Les observateurs et les organisations de défense des droits de l’Homme affirment que les sbires du Makhzen, pris de panique, recourent à la violence sauvage pour mater toute action exprimant une quelconque forme de mécontentement, allant jusqu’à s’interposer pour stopper toute tentative de prise de parole dans l’espace public, entraver la liberté de la presse, en adoptant la stratégie du tout sécuritaire pour empêcher un nouveau mouvement de protestation de gagner du terrain.

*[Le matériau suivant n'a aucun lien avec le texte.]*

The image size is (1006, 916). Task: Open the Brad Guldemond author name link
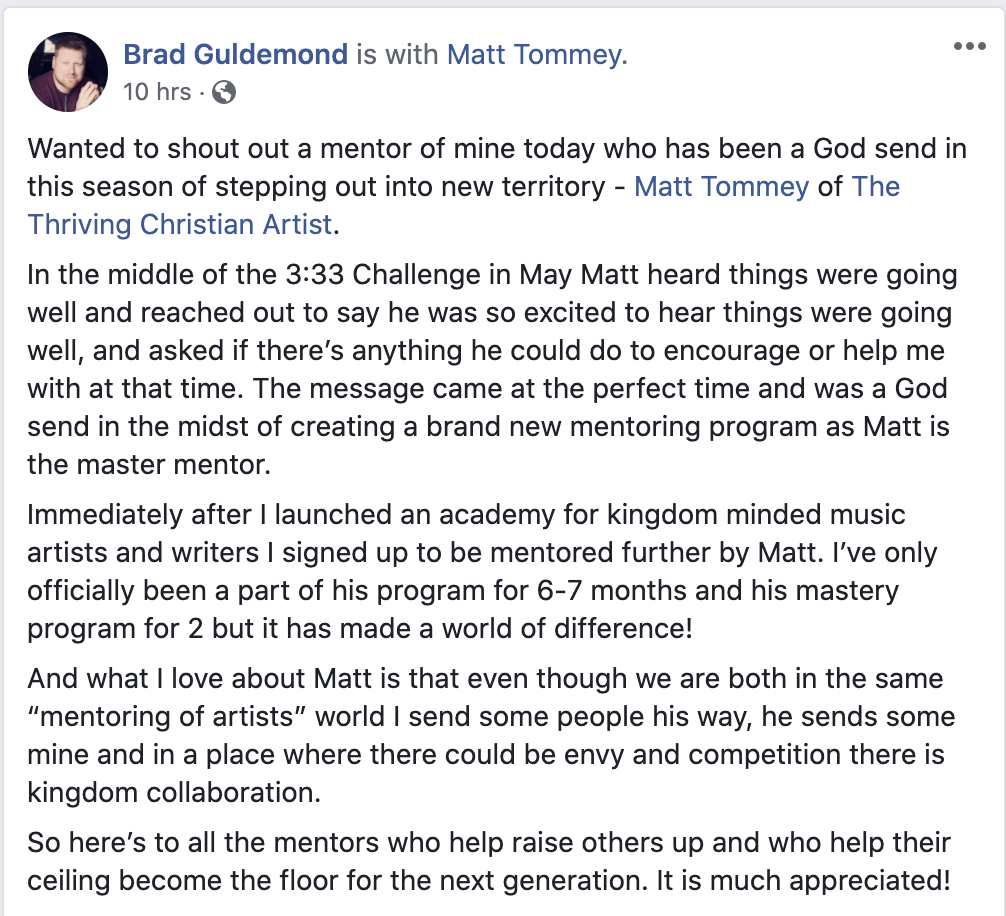[236, 54]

Le Maroc, constate The Christian Science Monitor (CSM), est un cas d’école dans le monde arabe en termes de faux-fuyants, car il ne suffit pas de changer les lois sur le papier sans réformer les institutions qui légifèrent pour prétendre que le changement opéré est profond. En tout cas, pour le cas du Maroc rien n’a réellement changé. Les institutions restent de plus en plus opaques dans leur mode de fonctionnement, alors que l’absence de transparence à tous les niveaux accentue la suprématie du monarque et sa cour.

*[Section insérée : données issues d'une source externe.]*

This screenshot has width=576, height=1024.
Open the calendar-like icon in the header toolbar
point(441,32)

Aujourd’hui, et de l’avis de tous les experts, les indicateurs sont au rouge dans la monarchie alaouite, le taux de chômage se situe toujours autour de 10%, alors que le chômage des jeunes a doublé depuis le lancement des réformes, atteignant 39% dans les zones urbaines. Depuis les réformes, la liberté d’expression a largement reculé. L’Etat marocain contrôle drastiquement les réseaux sociaux, les supports de communication digitale, tels que les appels vocaux via Skype, Facebook, Messenger et WhatsApp, pour protéger les entreprises de télécommunications de la concurrence dite déloyale. Le Makhzen, qui tente de soigner son image à l’étranger, notamment dans le domaine des libertés et du respect des droits fondamentaux, a procédé récemment, relève CSM, à une série d’arrestations ciblant des journalistes de haut niveau et des militants des droits de l’Homme. En juin, le pouvoir judiciaire a entamé un procès contre sept militants des droits de l’Homme pour avoir lancé un projet de formation de journalistes citoyens via une application de téléphonie mobile.

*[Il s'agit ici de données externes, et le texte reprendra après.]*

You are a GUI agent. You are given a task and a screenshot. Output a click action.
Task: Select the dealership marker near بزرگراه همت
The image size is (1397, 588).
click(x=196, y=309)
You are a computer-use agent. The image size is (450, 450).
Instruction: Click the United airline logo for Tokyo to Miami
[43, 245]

C’est dans ce climat donc d’atteinte aux libertés et de méfiance envers l’Etat que des manifestations ont éclaté le mois octobre dernier, suite à la mort du marchand de poisson Mouhcine Fikri. Ce dernier a été écrasé par un camion alors qu’il tentait de récupérer plus de 11 000 dollars d’espadon confisqué par les autorités. Suite à cet incident, le mouvement de protestation a gagné toute la région natale de Fikri, Al-Hoceima, une région traditionnellement marginalisée du Rif. Les manifestations se sont répandues même dans la capitale Rabat. Depuis plusieurs jours, la tension a atteint son comble dans la rue marocaine, la colère a été visible parmi les manifestants qui dénonçaient la répression démesurée des forces de sécurité et des troupes d’élite agissant sous les ordres du palais. Ce malaise, qui a fait bouger la rue marocaine, montre à quel point, concluent les analystes du Christian Science Monitor, les réformes tant acclamées par le Maroc restent juste la vitrine d’un changement superficiel du fonctionnement des institutions du Makhzen, considérées par l’ensemble des observateurs comme de la poudre aux yeux. Mais l’avenir nous en dira plus.
B. S.
(Londres)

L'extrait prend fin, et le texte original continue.